Entre 17 de Janeiro e 17 de Março, é a oportunidade para conhecer esta faceta da obra do artista que tem explorado várias expressões e media, como a escultura, pintura, desenho, instalação, filme e fotografia.

Em “Da História das Imagens” estão patentes algumas das suas mais importantes séries fotográficas, realizadas entre 1972 e 1988, constituindo um corpo de trabalho indispensável à compreensão deste período relativamente à utilização do medium fotográfico pelos artistas.

Destacam-se as séries A Cidade (1972); Projecto Praia da Luz (1974); Projecto com Frutos e Legumes (1976); Projecto para o Porto de Nice (1976); AutoRetratos (realizados desde 1977, nomeadamente a série Moi, je n’existe pas); Le Cauchemar, de 1980 e Vénus e o Amor, de 1988.

São ainda apresentadas várias fotografias e postais com reproduções de obras de referência da nossa cultura, umas e outras intervencionadas com ovóides, presenças pictóricas, mas também linguísticas, que marcam o processo de apropriação e transformação tão característico do trabalho de Manuel Casimiro.

No Museu Arpad Szenes – Vieira da Silva irá figurar também uma obra de grandes dimensões com a imagem do Quilleboeuf à l’embouchure de la Seine de Turner, de 1981-1982, que faz parte da Colecção de Serralves.

Algumas destas obras constituem um momento singular no percurso de Manuel Casimiro e evidenciam questões fundamentais como a serialidade, a relação com o cinematográfico, a inscrição do reprodutivo e a estética de apropriação.

Durante a exposição, estreia-se o filme “Manuel Casimiro: Pintar a Ideia”, dedicado à sua vida e obra, com realização de Isabel Lopes Gomes que assina também a curadoria da mostra.

Este documentário dá a conhecer grande parte do vasto trabalho de Manuel Casimiro, concebido ao longo de meio século num percurso iniciado em finais da década de sessenta, através da pintura, fotografia, instalação e escultura, revelando exemplarmente a sua originalidade e importância na história de arte universal.

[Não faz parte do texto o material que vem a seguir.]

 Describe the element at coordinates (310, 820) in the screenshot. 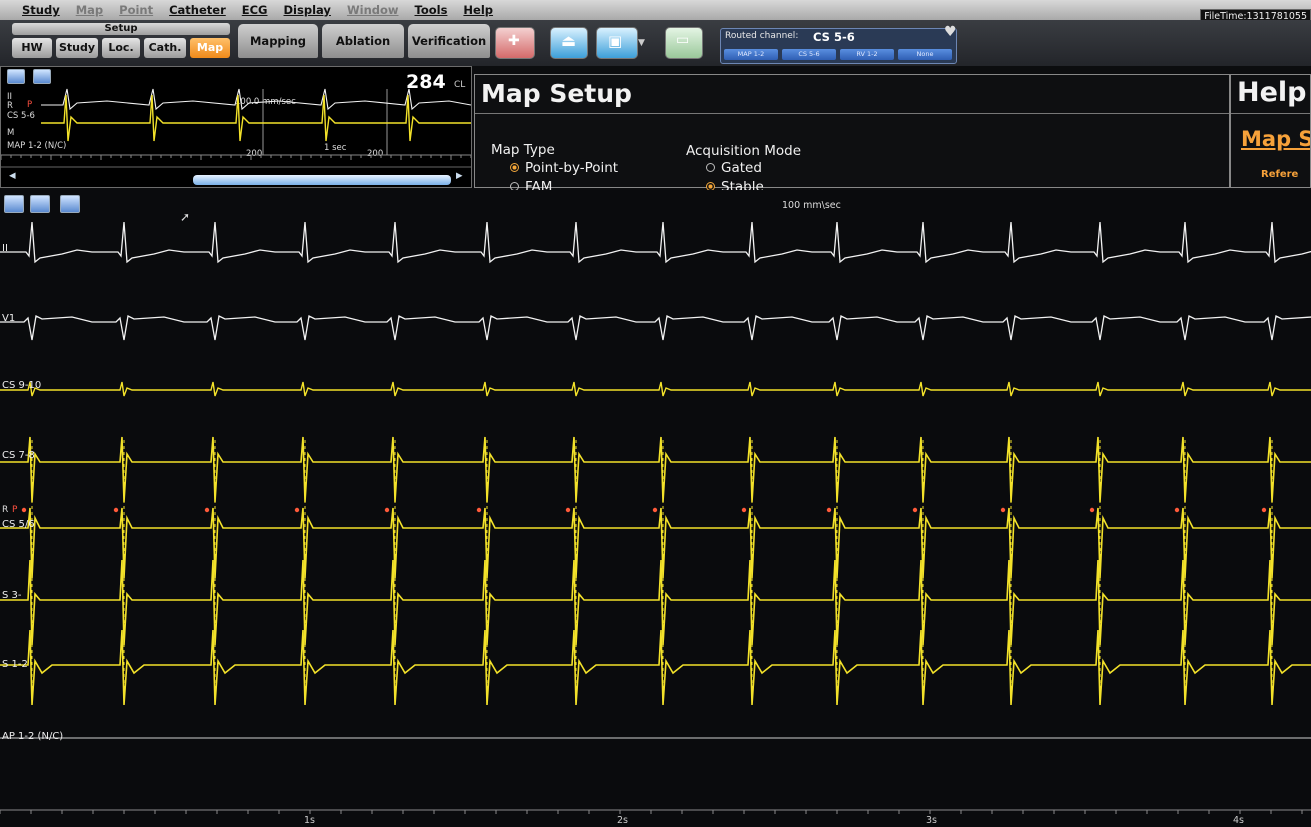

I see `time-tick-1s: 1s` at that location.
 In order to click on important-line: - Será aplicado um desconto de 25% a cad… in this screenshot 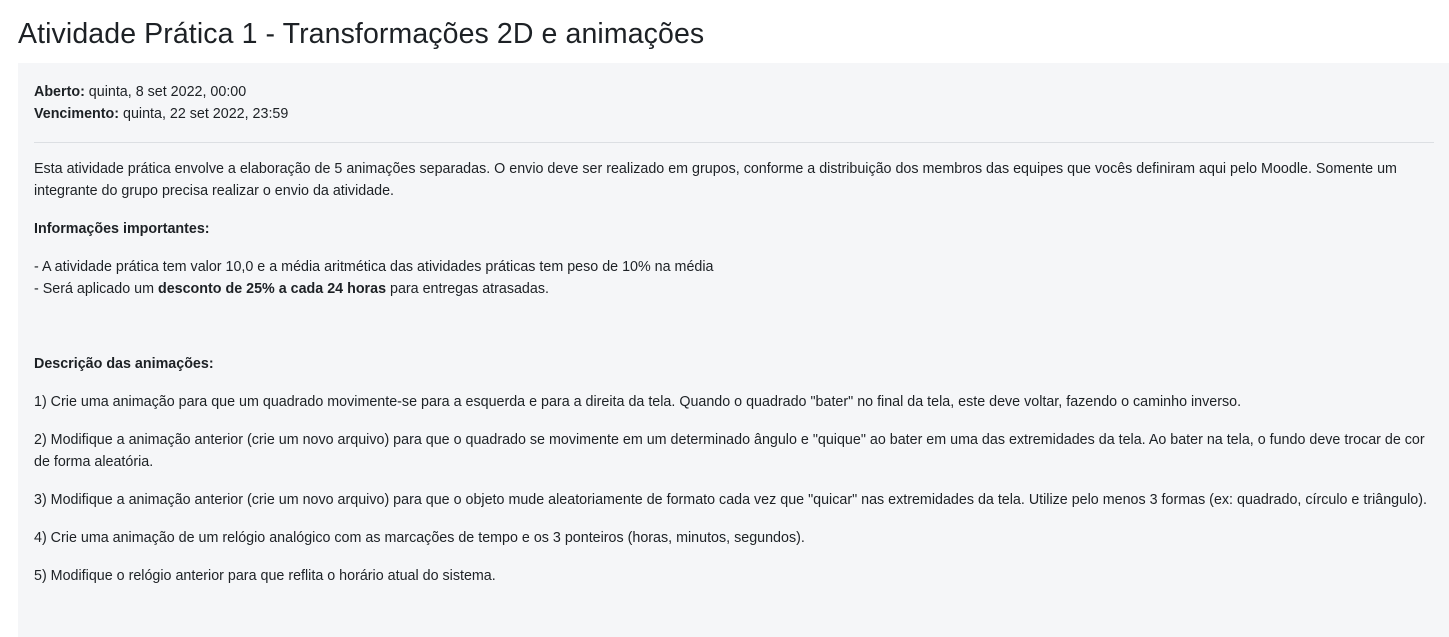, I will do `click(734, 289)`.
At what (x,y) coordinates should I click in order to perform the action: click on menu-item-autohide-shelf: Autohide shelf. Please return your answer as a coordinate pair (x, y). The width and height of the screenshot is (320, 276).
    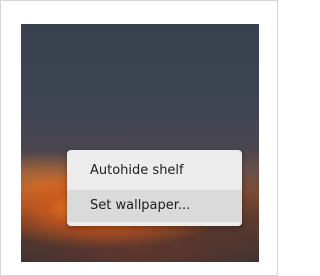
    Looking at the image, I should click on (154, 171).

A obra conta com depoimentos do próprio Manuel Casimiro e de colegas de ofício – escritores, filósofos, historiadores e críticos de arte, entre eles: Michel Butor, Jean-François Lyotard, Christine Buci-Glucksmann, Vincent Descombes, Jonathan Dronsfield, Pierre Restany, Raphael Monticelli, António Cerveira Pinto e Bernardo Pinto de Almeida.

Será ainda apresentado um livro dedicado ao medium fotográfico utilizado por este artista, com uma entrevista ao próprio e textos de Isabel Lopes Gomes e de António Cerveira Pinto.